◆ **Written problem**: Reproduce the listing lines starting at the one containing "Where should I" and ending at the one containing "click(78, 671)", both included, with the pictures left out.

◆ **Extracted material**:
begin
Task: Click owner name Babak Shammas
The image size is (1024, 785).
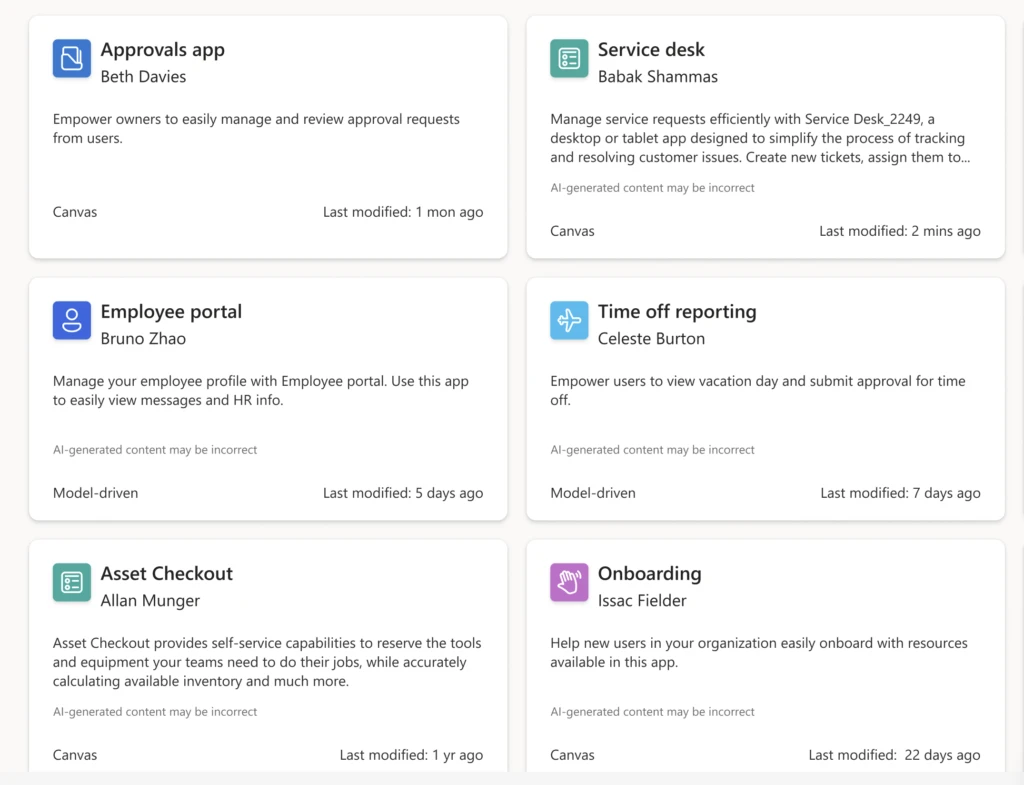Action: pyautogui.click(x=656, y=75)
end
begin
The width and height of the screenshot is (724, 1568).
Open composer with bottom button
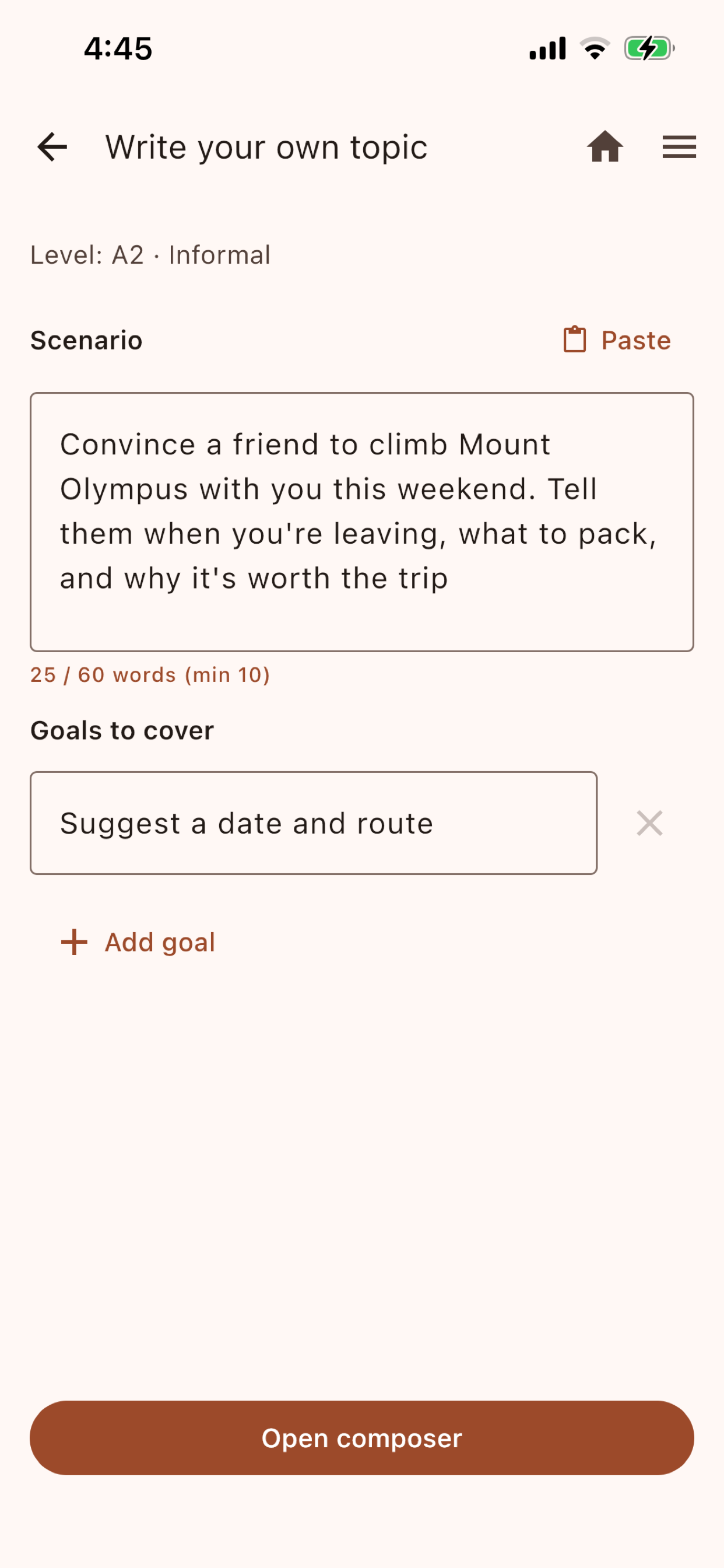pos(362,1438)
end
begin
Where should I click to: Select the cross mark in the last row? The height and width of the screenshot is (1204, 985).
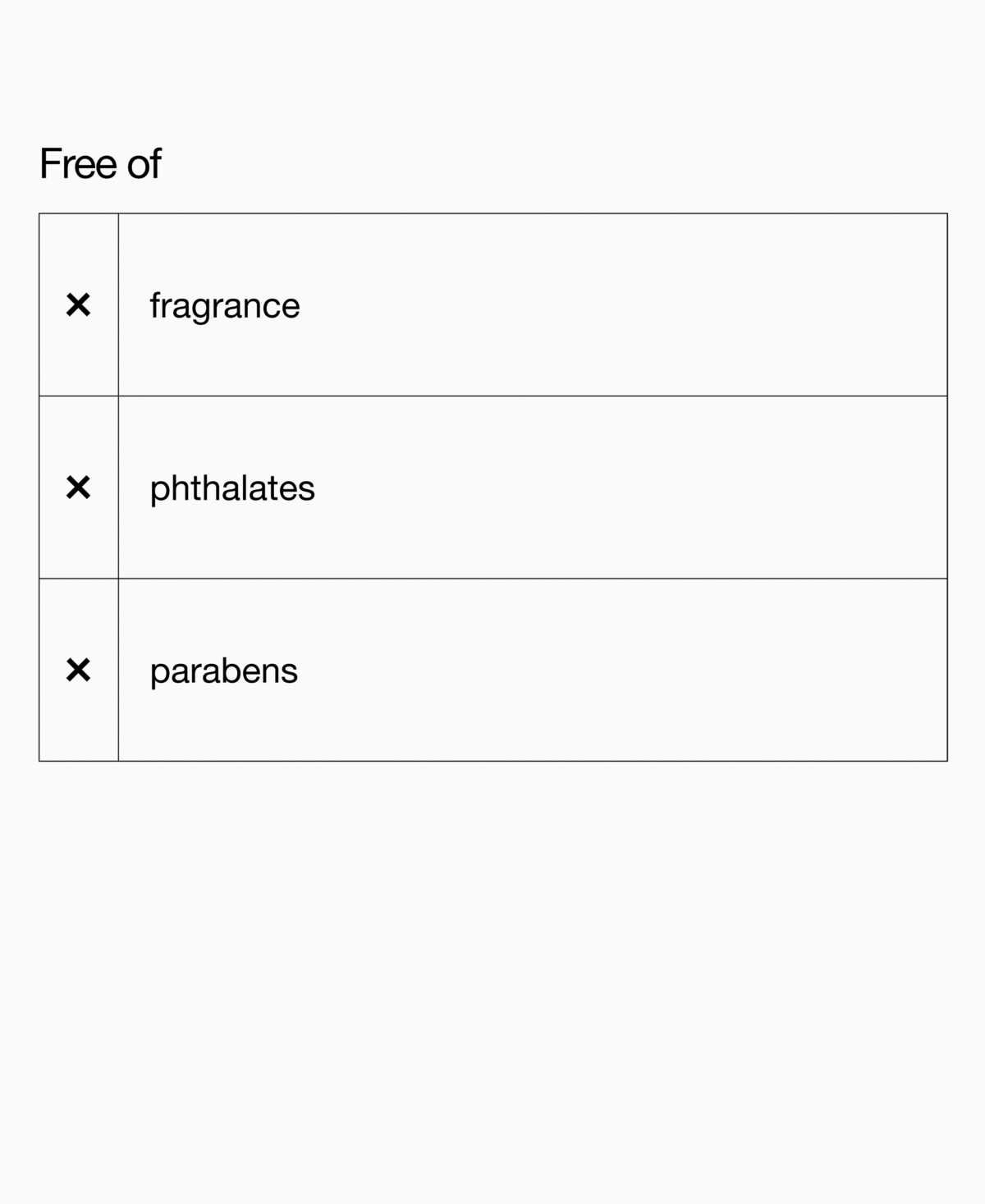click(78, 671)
end
◆ **Task output**:
Where should I click to: Select the cross mark in the last row? The height and width of the screenshot is (1204, 985).
click(78, 671)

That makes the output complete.